Krimel,
You put forth a well oriented argument, one that
has me pondering about the need for levels, but as you
will see below I do have one issue, the moral issue,
which seems to stir a value with these levels still.
I don't know enough about Kant, but I'm familiar
with what aprior knowledge is, at least, enough to
have some inclining as to what it means, but not
enough to take the next step and answer, could the
knowing of inorganic, organic, social, and
intellectual (as well as dynamic quality) be aprior
knowledge? Pirsig does say quality is known when
quality is seen. Now maybe this recognition doesn't
have to be within the human mind only, but this
recognition could be all at once in the mind and 'out
there' (a kind of recognition that is the same as when
Buddha was enlightened all the universe was
enlightened at the same moment). Yet still, does the
'know quality when seen' mean a certain aprior
knowledge is occurring? The levels are quality,
quality in levels, but still quality. If so, then
does history argue over the 'know quality when seen'
argument due to these levels were innovations of
Pirsig. Sure quality can be 'known when seen', but
these levels could be another cultural outcome where
Pirsig's experience (his education background, etc...)
influence the level outcome.
What do you think Krimel? I'm open to discussion
on this due to I don't see the levels as a stomping
ground and a battlefield, such as what makes the
intellectual distinct from social, etc... Though I've
been explicit that if one desires to go such a route
and find distinction, then that's their choice, a
choice that may be fruitful, but still unending
difficult and from personal experience the question of
it's worth began to creep into my mind.
There is one distinction that I see the levels
being very upfront and clear in showing. The levels
show morals. Zen is very moral, but as it has been
perceived as a quietism practice where thoughts are
supposed to disappear even by some practitioners,
thus, Huineng (the sixth patriarch) found the
improvisational need of his day was to dispel this
falsehood and point out that Zen practitioners do
think. So, just as this was an argument a Zen
practitioner had to give in his commentaries (the
Diamond Sutra, etc...), so did Zen practitioners find
a need to demonstrate and comment upon the skillful
moral compass of Zen. Are the levels a way for the
moq to survive any false attempts that may try to say
the moq is immoral? Thus, one reason I see for the
level system as valuable. What do you think?
> [David M]
> Not sure what your problem is with levels.
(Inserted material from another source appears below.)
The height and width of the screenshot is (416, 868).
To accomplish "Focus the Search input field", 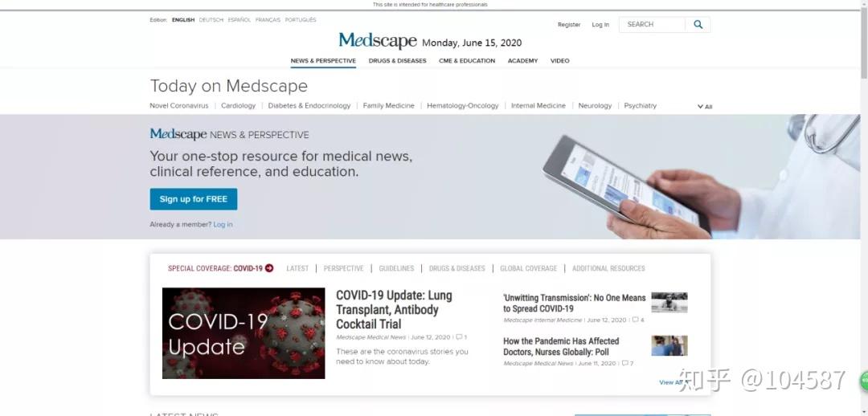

> They have an evolutionary role to play at least.
>
> So that the intellectual-individual emerges from
> the social level, the social level from the
> biological and the biological from the inorganic
> through increasing organisation.
>
> I would suggest that each big level is made up of
> many
> smaller ones. EG the inorganic has photons,
> particles,
> atoms, molecules at least. Many forms of level with
> different
> levels of complexity, same for societies and for
> individuated
> people and their ideas.
>
> [Krimel]
> Ok, look at it from an evolutionary point of view
> for a second. After all
> Evolution is a TOE if ever there is going to be one.
> Evolution focuses on
> relationships that change over time. A relationship
> is a pattern of
> interaction, of sameness and/or difference between
> discrete things over
> time.
>
> If a pattern is consistent and invariant over time
> that is, if it has static
> quality, it is predictable. It is a reduction in
> uncertainty. As patterns
> pile up, uncertainty (DQ) has to seek ever more
> clever places to hide. In
> the depths of outer space there are fixed patterns
> of stars emitting
> particles that stream outward in more or less
> straight lines. Fixed, mostly
> invariant patterns with very little interaction and
> hardly any new patterns
> forming.
>
> If you set the controls for the heart of the sun,
> you find immense
> concentrations of particles and energies. Even
> patterns like "atom" and
> "molecule" can not form and static patterns are
> limited to plasma storms and
> streams and shifts in color.
>
> In stars it is tooooo Dynamic and space it is
> toooooo Static, in a
> Goldilocks Zone like Earth it is just right for
> pattern formation. Not only
> patterns, but patterns of patterns of patterns of
> interaction. We exist in a
> space, in time, where static patterns can be
> sustained, interact and even
> replicate themselves. It is certainly possible to
> speak of layers of
> patterns in terms of relative consistency or
> stability over time. The
> inorganic layer has the lowest rate of change. But
> properties of the
> inorganic layer create sufficient static quality for
> inorganic interaction
> to assume a new character. Call it chemistry.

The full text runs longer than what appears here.